▶ **Objective**: Return each line of the records below that contains the word "icon".
•••••
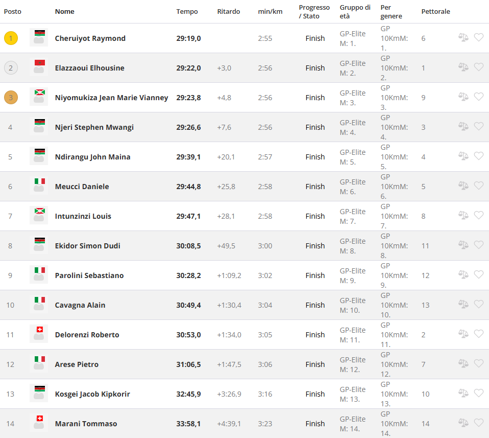
Task: Click compare scale icon for Cavagna Alain
Action: point(463,304)
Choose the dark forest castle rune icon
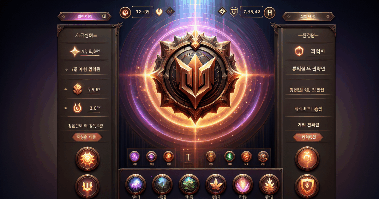The width and height of the screenshot is (379, 199). point(162,184)
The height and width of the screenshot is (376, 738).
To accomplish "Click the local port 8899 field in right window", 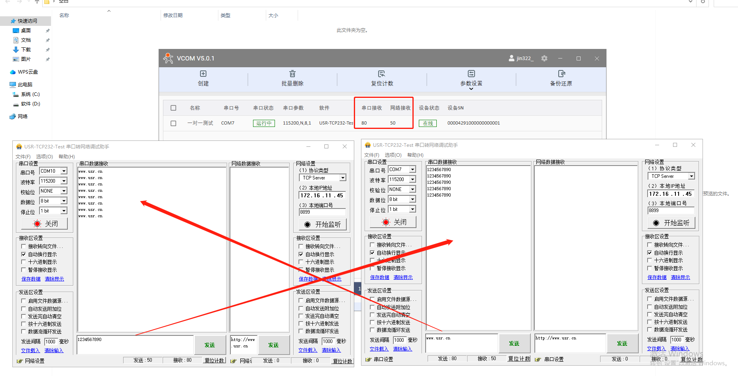I will [x=671, y=210].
•••••
▶ **Answer to this exercise**:
Task: Click compare scale icon for Cavagna Alain
Choose the dark forest castle rune icon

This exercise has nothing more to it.